▶ [The problem]:
Pick up the review exchange about MPD where it ends and continue it.

▶ [Text block]:
• • • • •

Scalability of Preferences and Combinatorial Explosion: The necessity of enumerating all preference combinations during training introduces a scalability bottleneck. While the paper acknowledges this limitation and briefly touches upon handling new preferences, the proposed approach does not convincingly demonstrate MPD's scalability to a higher-dimensional preference space. The combinatorial explosion inherent in an increasing number of dimensions raises concerns about the feasibility of training MPD with a realistically large preference set.

How does MPD's performance scale with an increasing number of preference dimensions? What strategies are being considered to mitigate the combinatorial explosion of preference combinations during training?

Thank you for the great question and we fully acknowledge that MPD is trained on all preference combinations. We would like to highlight that, however, only a single PCM is trained with RL where we uniformly randomly sample preference combinations during training. This can be considered as an RL training procedure with diverse initial state distributions (i.e. preference combinations in addition to instructions are provided to the PCM as prompts). The training ensures that one RL procedure can learn to perform well on average across all preference combinations. We note that we do not need to perform training or maintain a separate PCM per preference combination which is indeed not tractable. In contrast, Personalized Soup indeed needs to perform model merging at inference time for all possible combinations, which can be intractable.

Besides, as discussed briefly on Line 511, other multi-objective approaches such as [2] that require training are also trained on all preference combinations. In fact, the training of MPD is more efficient than other approaches since it does not calculate gradients for the multiple expert models. The gradient is only calculated on the much smaller PCM model.

Justification for Tulu-7B and Model Size: The rationale for selecting Tulu-7B as the base model is insufficiently explained. An evaluation of MPD using more widely adopted, powerful LLMs (e.g., Llama 3, Qwen2.5, Anthropic, GPT, etc,) would significantly strengthen the paper's conclusions. Furthermore, the relatively small size of the tested model (7B) raises questions about the robustness and generalizability of the learned merging strategy. The observed win rates near 50% suggest a limited effect size, potentially attributable to the PCM's capacity.

What was the rationale for choosing Tulu-7B as the base model? Have experiments been conducted with other similarly sized LLMs (e.g., Llama 3 8B, Qwen2.5 7B) or larger, more powerful models (Gemini, Llama 70B, Sonnet, etc)? If so, how do the results compare?

We used Tulu-7B because we want to have a direct and fair comparison with [1] from which we also adopted the experimental setup. To ensure PCM is not limiting the performance, we also carry out an experiment where we directly finetune the base Tulu-7B model with the same reward function and RL learning algorithm on all preference combinations. This should be considered as an upper bound of MPD. MPD has a 49.15% win rate against this approach, suggesting that MPD is achieving strong personalization results.

评论

Insufficient Detail on Reward Models and Training: The paper lacks crucial details about the reward models, including their architecture, training data, and evaluation metrics. This lack of transparency hinders reproducibility and a thorough understanding of the evaluation process. Similarly, essential details about the LoRA training procedure, such as rank, alpha value, batch size, and optimization parameters, are omitted. These hyperparameters can significantly influence the performance and output distribution of LLMs, making their disclosure essential for reproducibility and analysis.

• • • • •

▶ [Dataset content]:

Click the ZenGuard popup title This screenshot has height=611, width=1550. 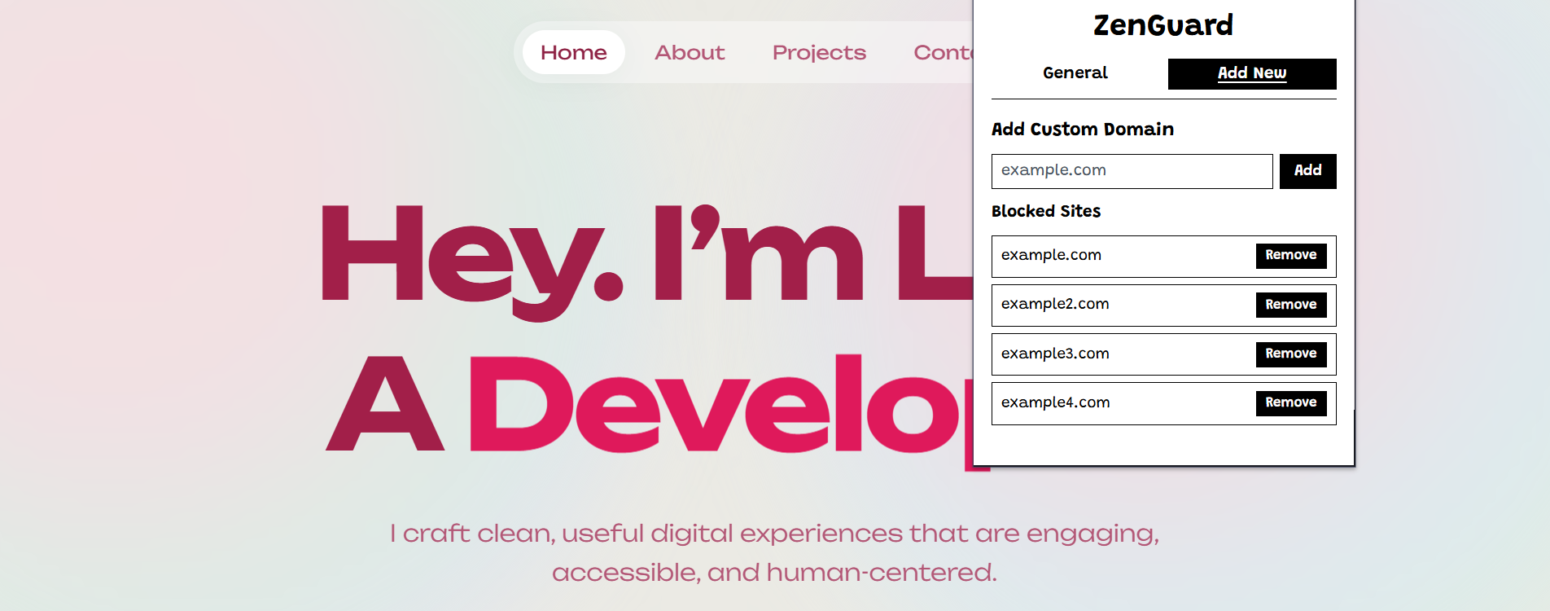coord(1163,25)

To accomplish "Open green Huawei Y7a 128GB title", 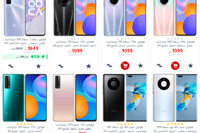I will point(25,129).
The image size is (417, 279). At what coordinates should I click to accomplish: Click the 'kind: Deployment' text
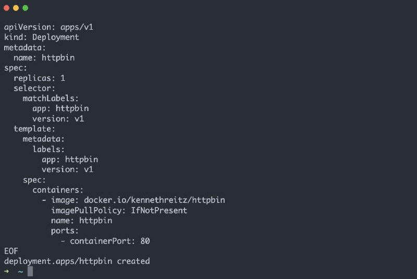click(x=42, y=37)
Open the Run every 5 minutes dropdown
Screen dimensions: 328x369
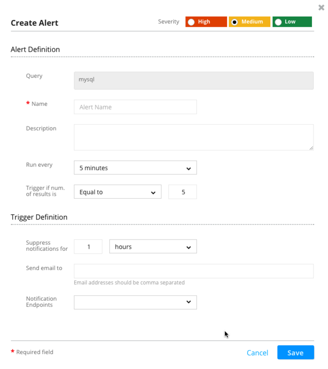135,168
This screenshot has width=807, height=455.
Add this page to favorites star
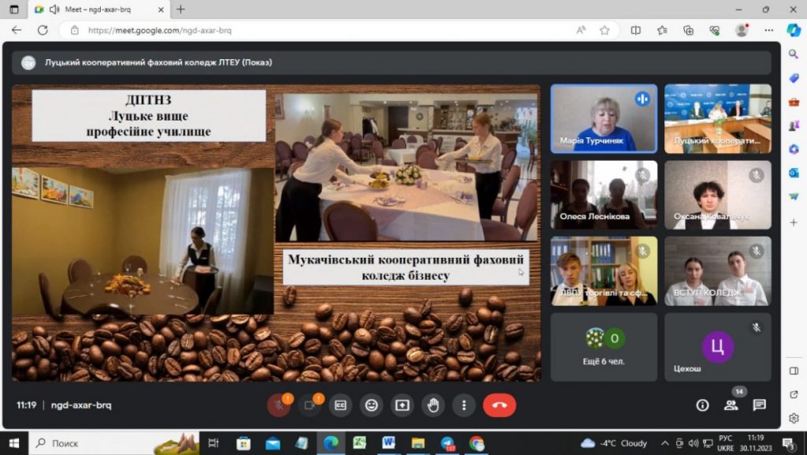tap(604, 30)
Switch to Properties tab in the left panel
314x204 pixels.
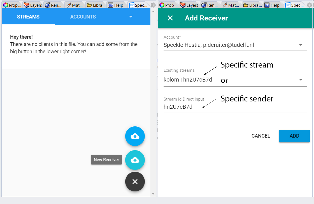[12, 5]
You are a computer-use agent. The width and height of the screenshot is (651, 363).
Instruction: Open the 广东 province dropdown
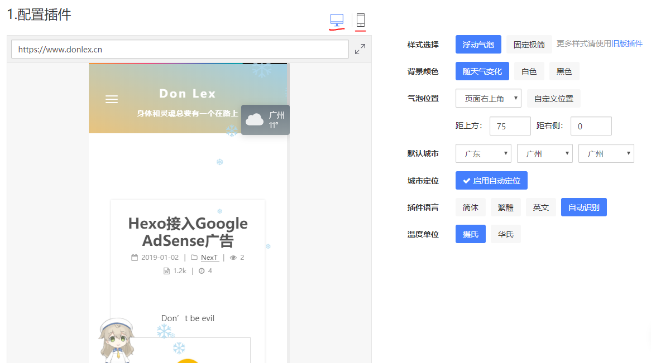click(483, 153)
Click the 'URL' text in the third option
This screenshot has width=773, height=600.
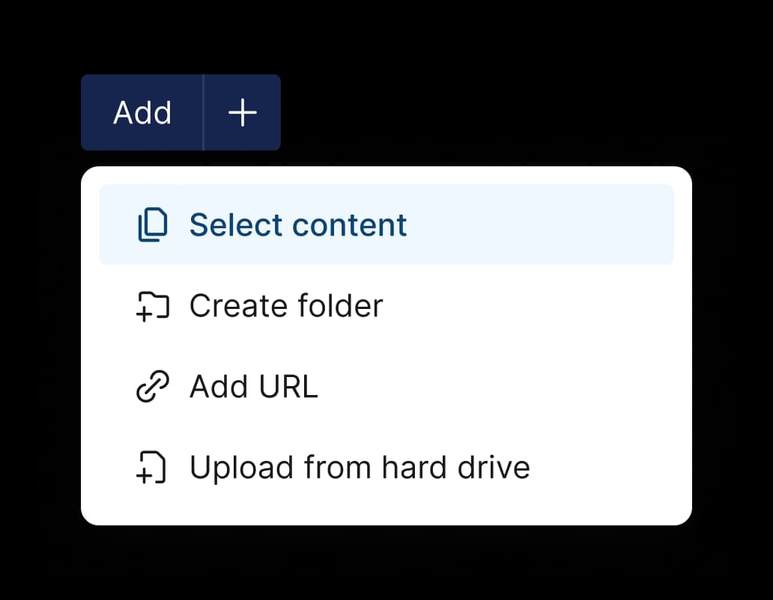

• • • • •

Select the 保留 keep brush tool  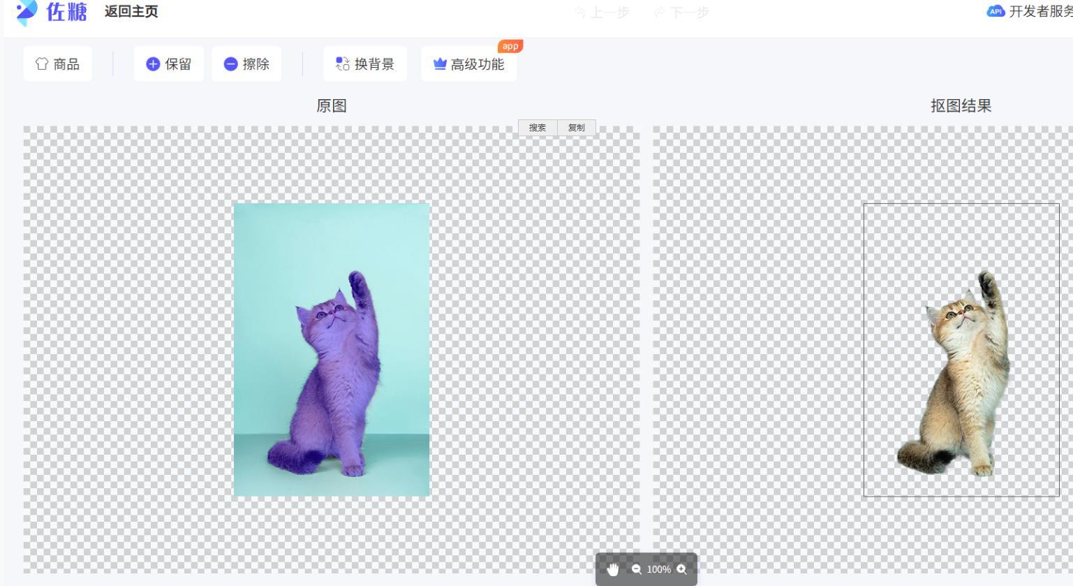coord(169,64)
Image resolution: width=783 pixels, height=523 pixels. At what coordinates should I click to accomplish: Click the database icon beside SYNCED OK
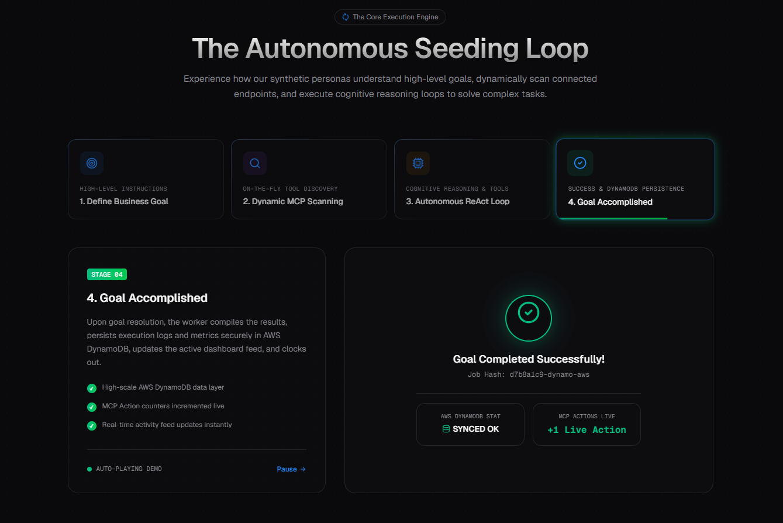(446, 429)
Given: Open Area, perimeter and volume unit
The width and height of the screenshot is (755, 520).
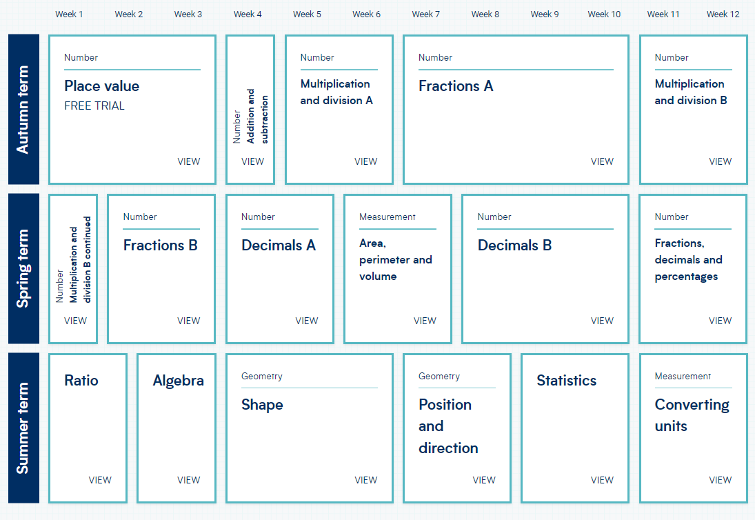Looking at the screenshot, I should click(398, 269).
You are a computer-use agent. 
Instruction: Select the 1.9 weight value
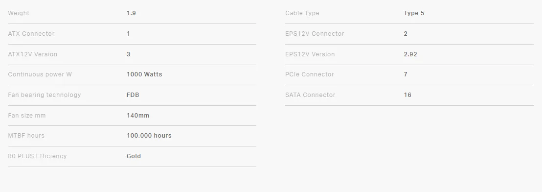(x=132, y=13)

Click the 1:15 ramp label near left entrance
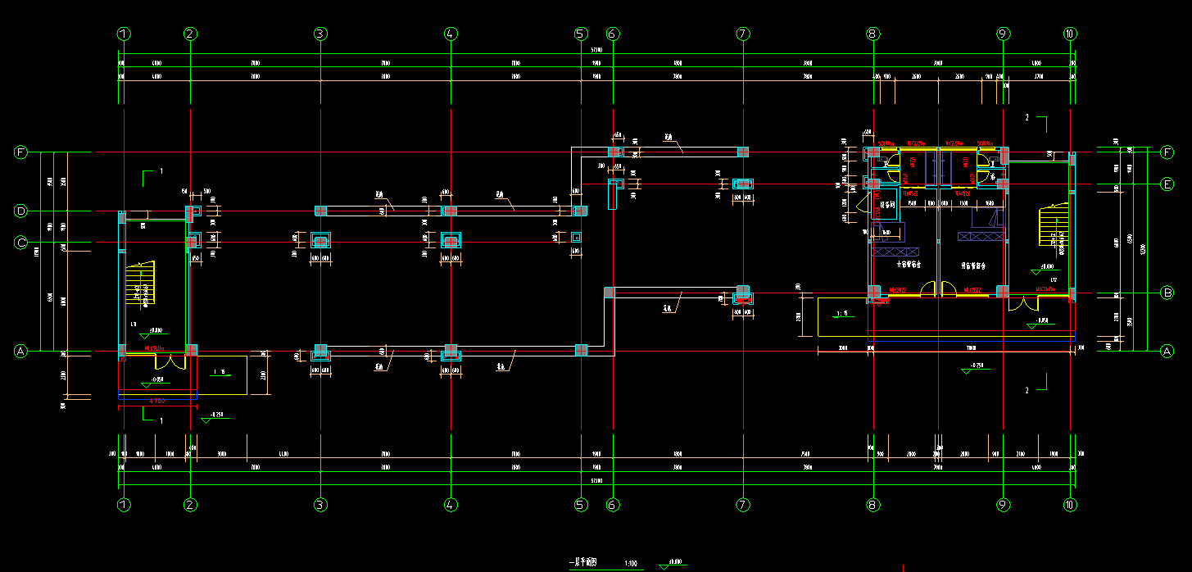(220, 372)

• • • • •

▶ [Output for this task]:
Please provide comprehensive details on the reward models, specifying their architecture, training data, and evaluation metrics. How was the accuracy and calibration of these models ensured?

Please provide detailed information about the LoRA training procedure for both the expert models and the PCM, including the rank, alpha value, batch size, and other relevant hyperparameters.

Sorry for missing these implementation details. We mentioned briefly on Line 313 that our reward models and expert models were trained in the same way as [1]. We also used their codebase (https://github.com/joeljang/RLPHF). Specifically, the models have the same architecture of Tulu-7B and are LoRA finetuned. The LoRA rank is 16 with alpha being 32. The LoRA adapters have a 5% chance of dropout with no bias terms. The training batch size is 16 with a learning rate of 1.5e-5 using AdamW optimizer implemented in Pytorch.

The training data for the reward models are pairwise responses to 10k GPT4-Alpaca prompts labeled by GPT4 deciding which response is better. The reward model was trained for one epoch on the dataset and binary classification accuracy was evaluated on all preference dimensions with average accuracy being around 75%.

For PCM, as discussed between Line 316-318, it is a 160M Llama-based model (https://huggingface.co/JackFram/llama-160m). The small size is attributed to a small hidden size and fewer number of layers compared to Llama 2. The last linear layer of this model is replaced with a much smaller linear layer of size number of preference dimensions (n=3n = 3). The LoRA and training configuration is the same as reward and expert models.

Thank you for the valuable suggestion and we will incorporate the above details in the final version of the paper.

The paper relies on LLM-as-a-judge [2] for evaluation, a methodology known to be susceptible to positionality bias. Could you please talk about whether measures were taken to mitigate this bias, such as comparing both A vs. B and B vs. A, as recommended in prior work such as [1]. This omission raises concerns about the reliability of the reported win rates, (though human evaluation has been conducted as well).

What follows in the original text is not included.